А заря, призываемая криком этой огненной птицы, все ярче разгоралась уже в это время. На востоке, где ей и положено быть…
Люди плуга
В четвертой, «скифской» книге своей «Истории» Геродот приоткрывает для эллинов завесу над таинственным для них народом причерноморских степей. У одного из скифских племен он отмечает самый характерный, с его точки зрения, признак — возделывание земли. Ведь эллины никогда этим не занимались всерьез — сама природа противилась. Житницами Греции были Египет, Родос, Сицилия. Со времен Великой колонизации, начавшейся в VIII веке до н. э., к ним прибавилась Скифия. А с VI века до н. э. афинский тиран Писистрат устроил так, что все корабли, посещавшие его гавани, обязаны были делиться своими зерновыми грузами — в виде пошлины. Поэтому Геродот выделяет один из скифских народов как пахарей, или земледельцев. Причем называет их по-разному: в семнадцатой главе он употребляет слово аротеры, а в следующей — его синоним георги. Греки не заботились о выборе терминов, им важно было передать то, что за ними скрывалось. А этот особенно красноречивый эпитет истолковать двояко было невозможно. Греки переносили его и на другие народы, напоминавшие им своим образом жизни скифов.
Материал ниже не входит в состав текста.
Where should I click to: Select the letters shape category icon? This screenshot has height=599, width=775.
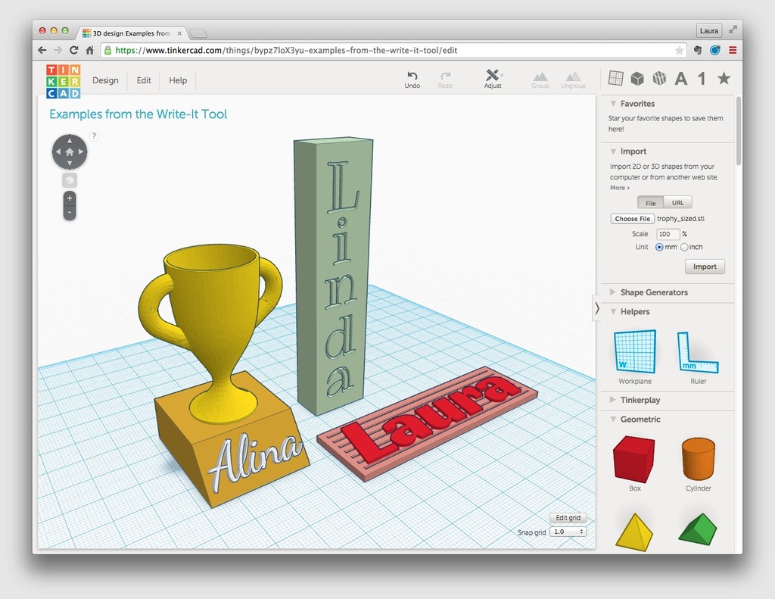coord(681,78)
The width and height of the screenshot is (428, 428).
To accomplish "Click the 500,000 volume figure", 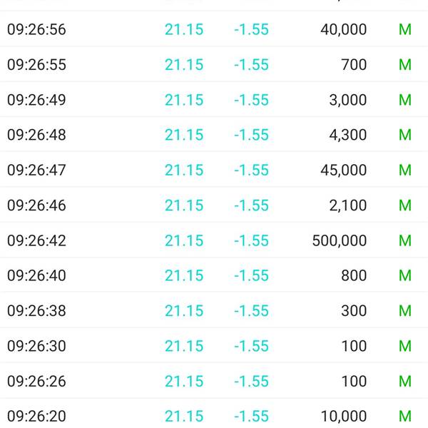I will point(340,241).
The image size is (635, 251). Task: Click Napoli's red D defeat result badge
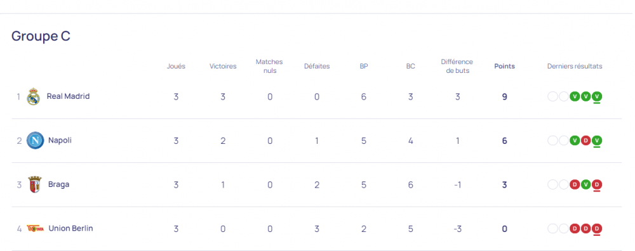[x=585, y=141]
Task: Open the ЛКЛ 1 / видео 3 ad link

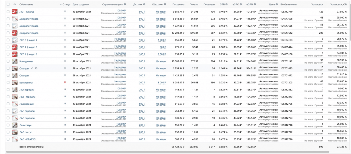Action: tap(28, 54)
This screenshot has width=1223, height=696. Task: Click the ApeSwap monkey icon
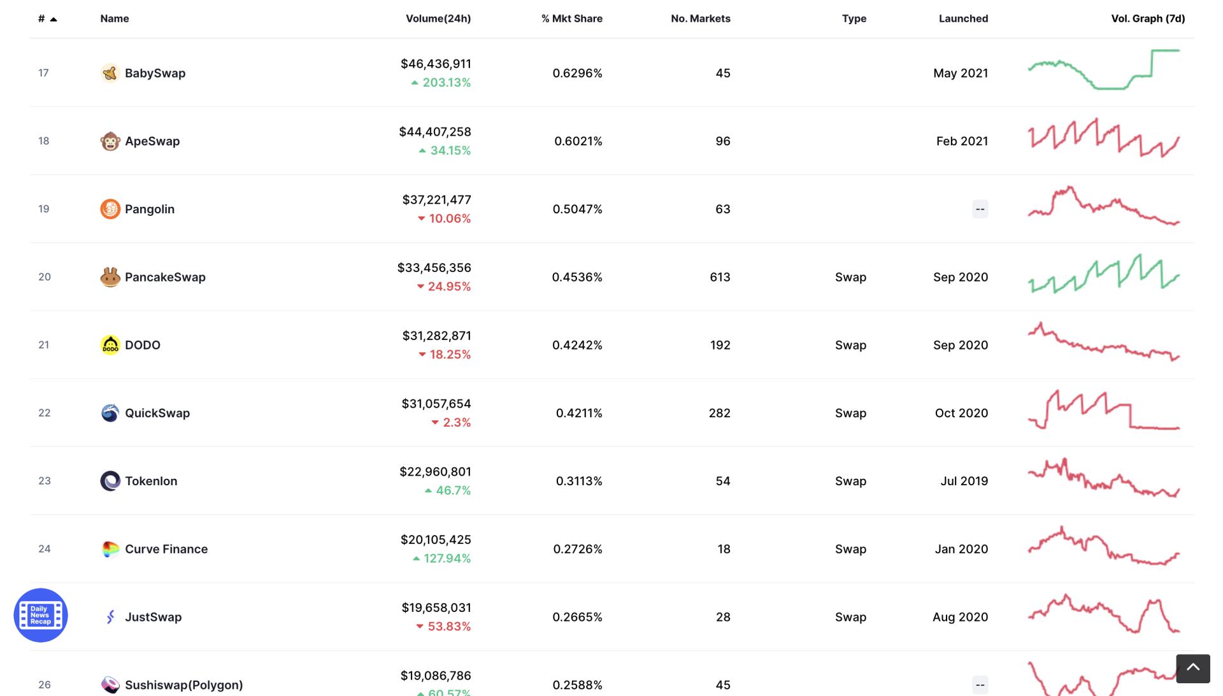[110, 141]

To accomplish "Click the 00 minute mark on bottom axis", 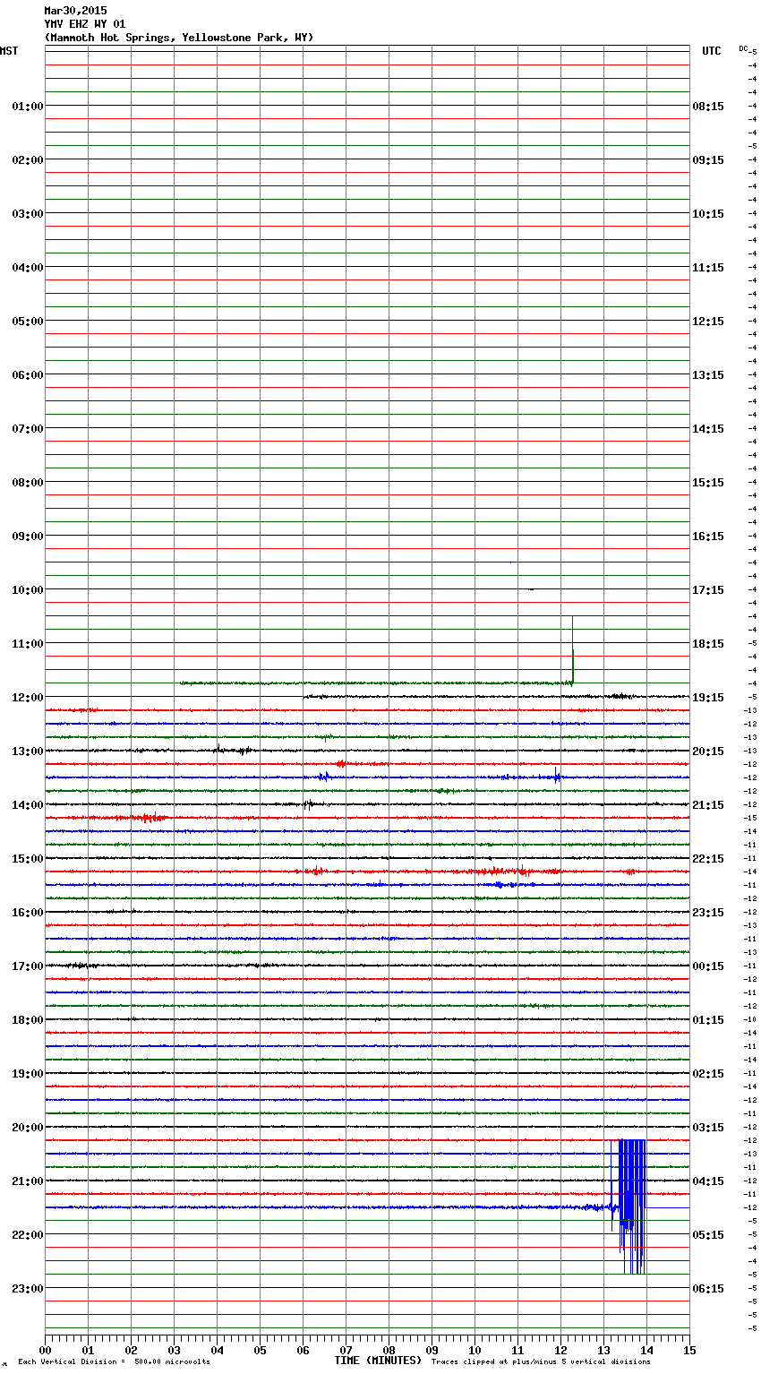I will tap(46, 1350).
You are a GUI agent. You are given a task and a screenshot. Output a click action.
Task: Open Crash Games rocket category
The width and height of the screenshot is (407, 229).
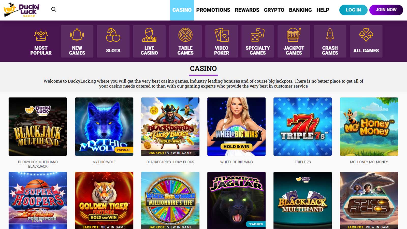click(330, 41)
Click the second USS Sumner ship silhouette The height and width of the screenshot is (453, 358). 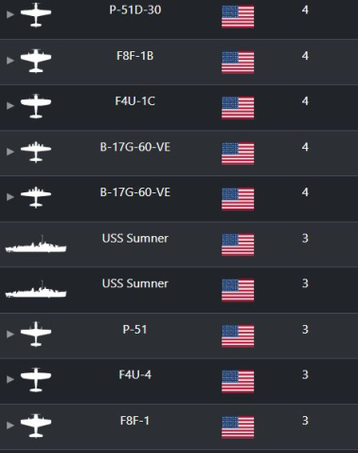click(x=36, y=289)
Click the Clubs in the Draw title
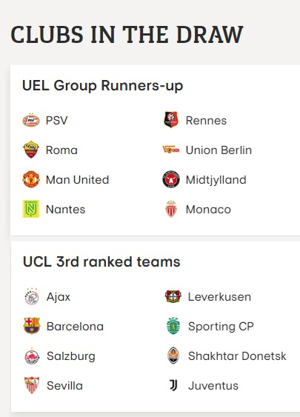The height and width of the screenshot is (417, 300). (x=127, y=35)
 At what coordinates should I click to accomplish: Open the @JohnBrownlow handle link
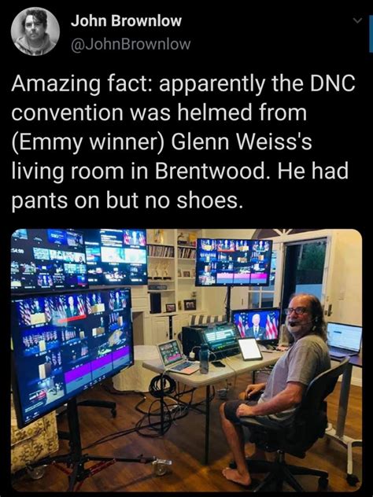pos(131,44)
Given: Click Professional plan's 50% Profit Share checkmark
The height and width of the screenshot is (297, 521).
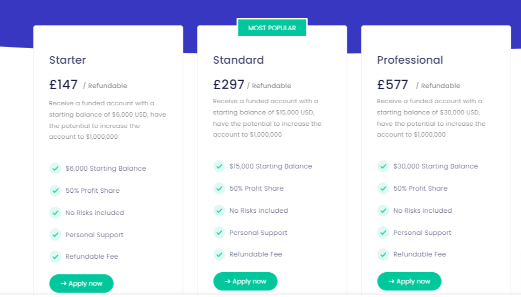Looking at the screenshot, I should (x=383, y=188).
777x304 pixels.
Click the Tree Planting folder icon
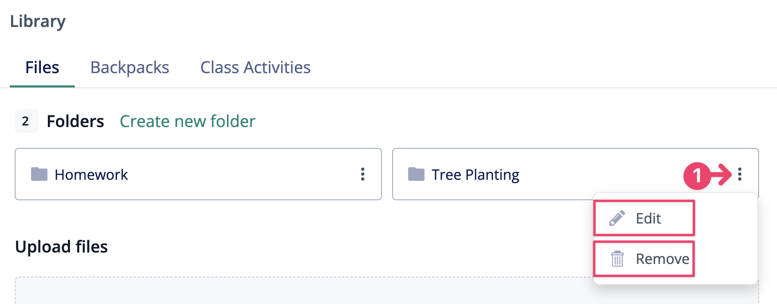tap(416, 174)
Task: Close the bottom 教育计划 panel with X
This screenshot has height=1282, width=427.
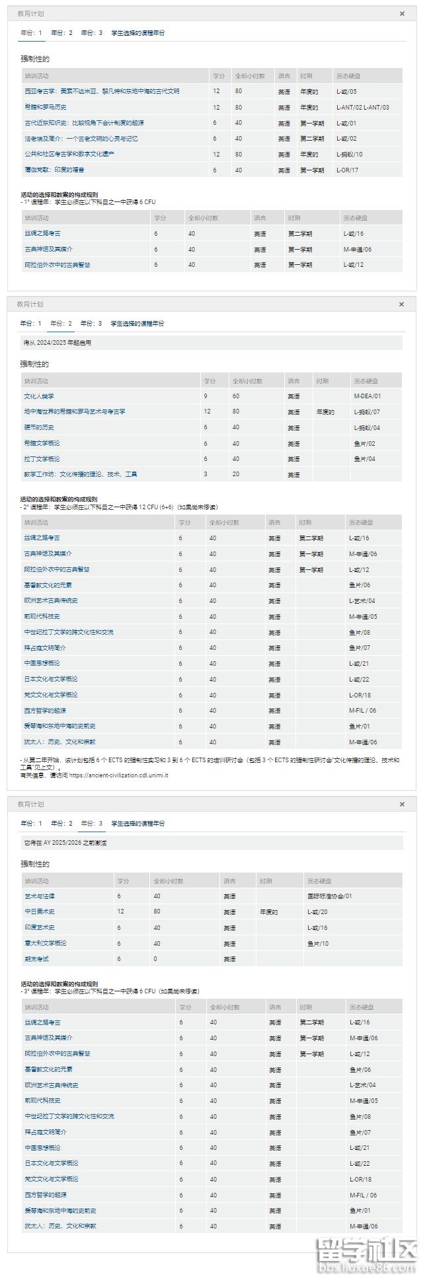Action: click(x=403, y=804)
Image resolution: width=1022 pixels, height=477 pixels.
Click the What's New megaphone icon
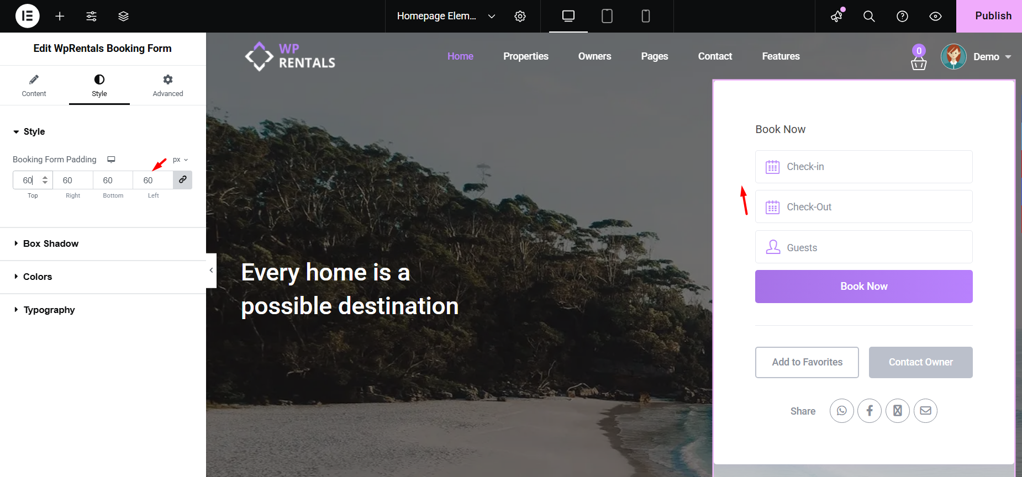tap(837, 16)
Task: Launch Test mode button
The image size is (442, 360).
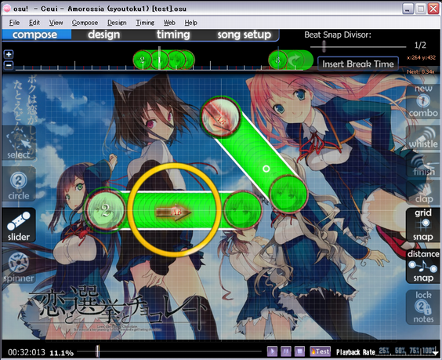Action: [x=321, y=351]
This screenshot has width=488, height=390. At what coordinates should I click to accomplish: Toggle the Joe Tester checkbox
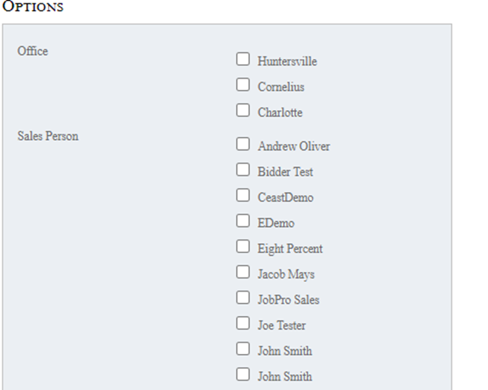(243, 323)
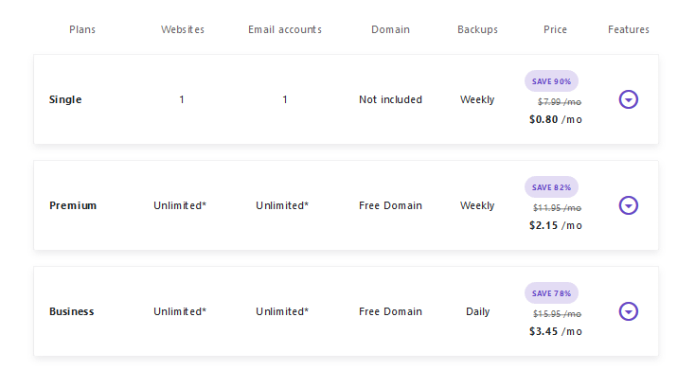The image size is (695, 388).
Task: Click the SAVE 78% badge
Action: point(551,293)
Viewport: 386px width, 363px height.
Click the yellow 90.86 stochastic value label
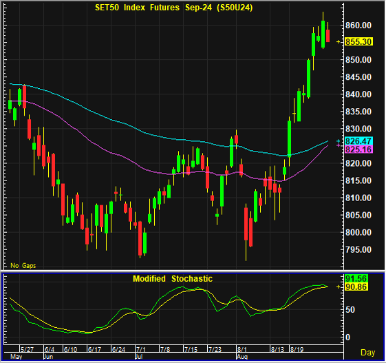click(x=356, y=287)
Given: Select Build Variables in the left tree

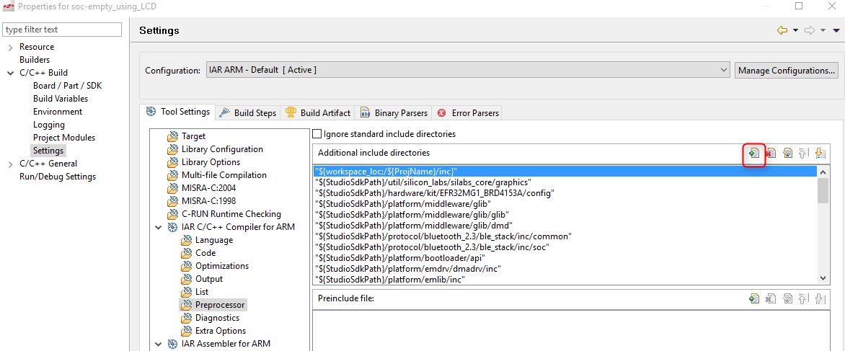Looking at the screenshot, I should pyautogui.click(x=61, y=99).
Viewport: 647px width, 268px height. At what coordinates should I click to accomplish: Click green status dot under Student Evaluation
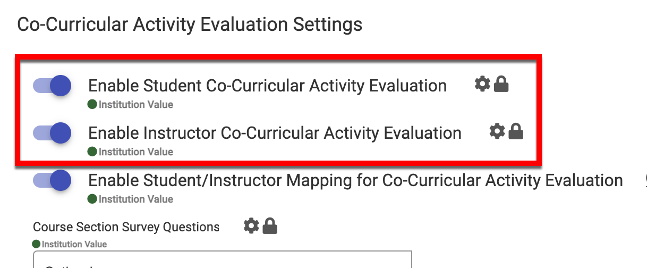pyautogui.click(x=92, y=105)
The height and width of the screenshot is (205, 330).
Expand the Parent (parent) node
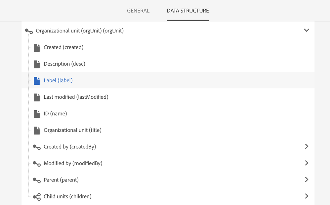point(307,179)
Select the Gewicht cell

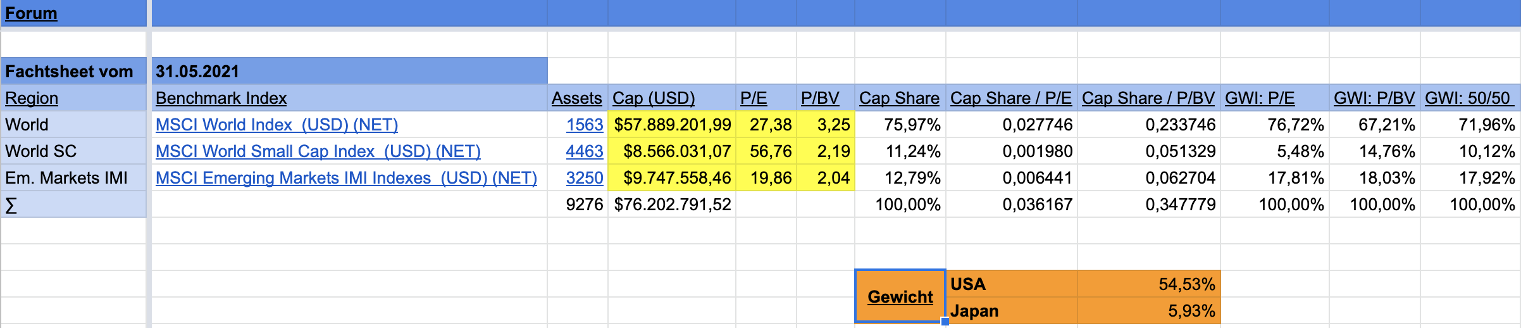click(x=900, y=296)
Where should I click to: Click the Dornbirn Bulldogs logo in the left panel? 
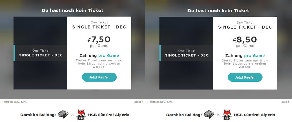(63, 115)
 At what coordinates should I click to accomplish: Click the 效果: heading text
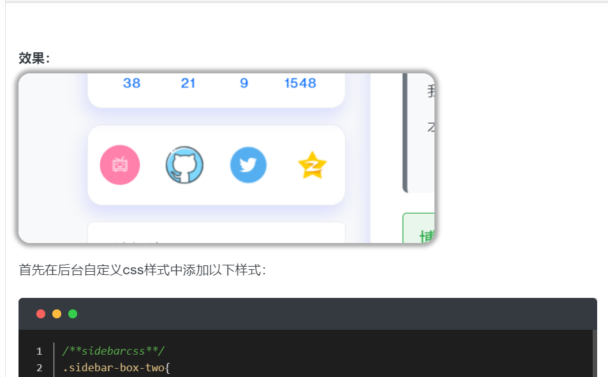point(34,59)
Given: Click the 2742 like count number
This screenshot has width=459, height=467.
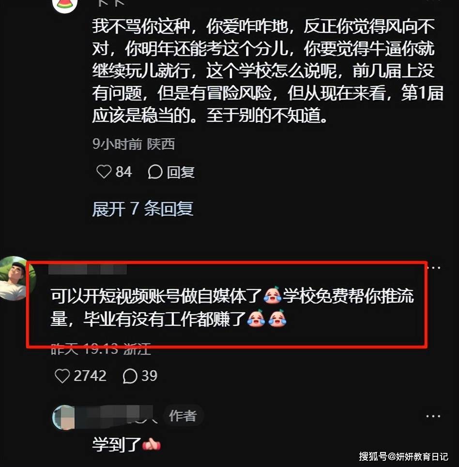Looking at the screenshot, I should pyautogui.click(x=90, y=376).
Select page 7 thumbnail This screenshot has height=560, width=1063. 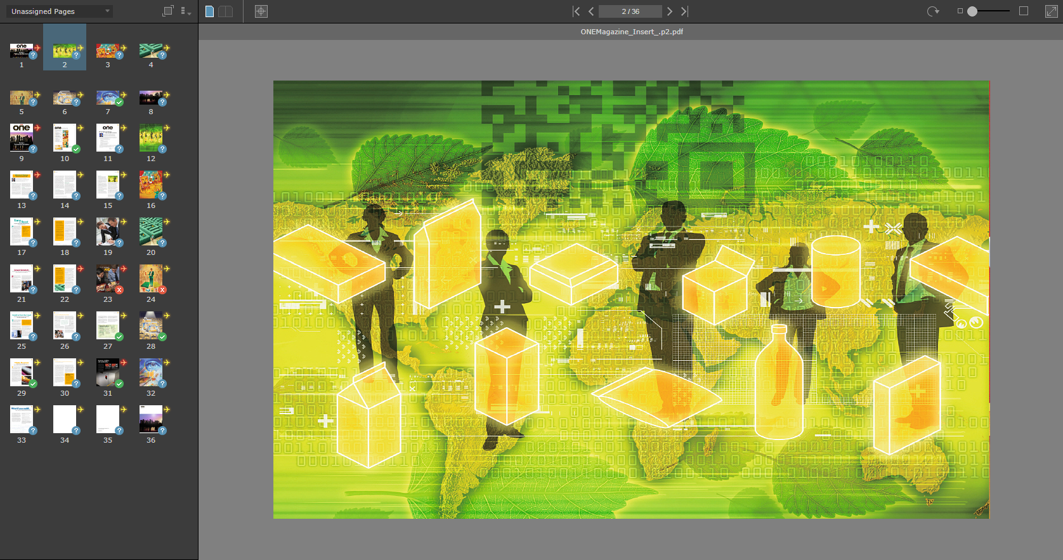[107, 98]
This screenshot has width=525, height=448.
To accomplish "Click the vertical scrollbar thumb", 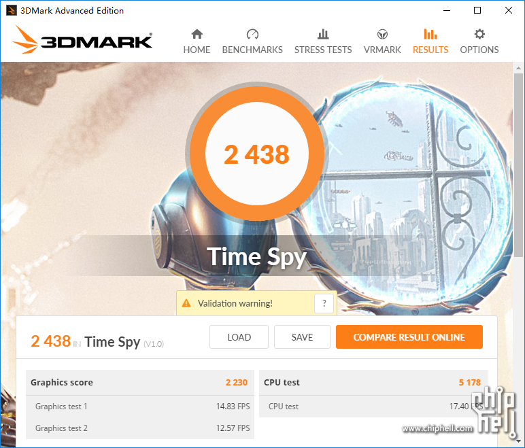I will click(518, 165).
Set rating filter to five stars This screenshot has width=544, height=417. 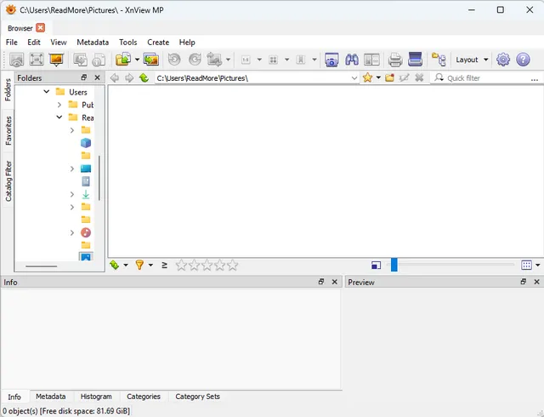click(x=233, y=265)
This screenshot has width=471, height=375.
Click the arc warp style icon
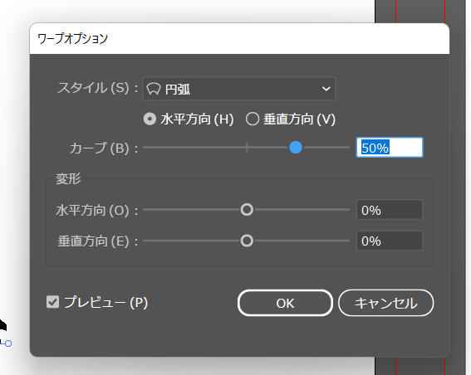[x=154, y=89]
Но тут мы вступаем в такой лабиринт, по сравнению с которым жилище Минотавра может показаться невинной детской загадкой. Дело лингвистов выяснять, какими путями пришли к разным народам почти одни и те же слова. Но нельзя не удивляться, когда улавливаешь что-то родное в давно умерших языках. Древневерхненемецкое boso (злой) и славянский бес; санскритские deva (бог) и русское диво, vach (говорить), man (думать) и русское мнить, jam (держать) и яма (ловушка); валлийское bran или ирландское broin (ворон) и славянское вран; кельтское drogon (колесо) и русское дроги (а возможно, и дракон, часто изображавшийся кусающим свой хвост); древнескандинавское busk (куст) и наша бузина; древневерхненемецкое brunja и русское броня (кольчуга); валлийское dol, означающее луг; древнескандинавское kisi (кот); древневерхненемецкое и древнеанглийское iw (тисовое дерево, ива); валлийское medd (мед и медовый напиток) — все это следы тех времен, когда в Индоевропе был один язык, принадлежавший одному народу. Конечно, не все слова прошли прямой и короткий путь, прежде чем утвердились в новой языковой среде. Корнуэллское methic (врач, медик) или древнеанглийское calc (шип подковы), например, явно не местные, они появились после знакомства с римлянами. Но ведь и латинский язык принадлежит к индоевропейским, значит, корни — еще глубже. Уже говорилось, что слово «мед» восходит к санскритскому mada — опьянение. Греческие kalos (красивый) и agora (место собраний — это санскритские kaljana и agara (жилище, то есть в сущности тоже место собраний), а на севере Европы этому понятию соответствовала руна gar (огороженное место, двор, сад), лежащая и в основе глагола охранять, беречь (gardera по-шведски), о чем свидетельствуют имена богов— хранителей Гардеба, Гардота и Гардиньи (Гарджины) — возможной пары одного из них.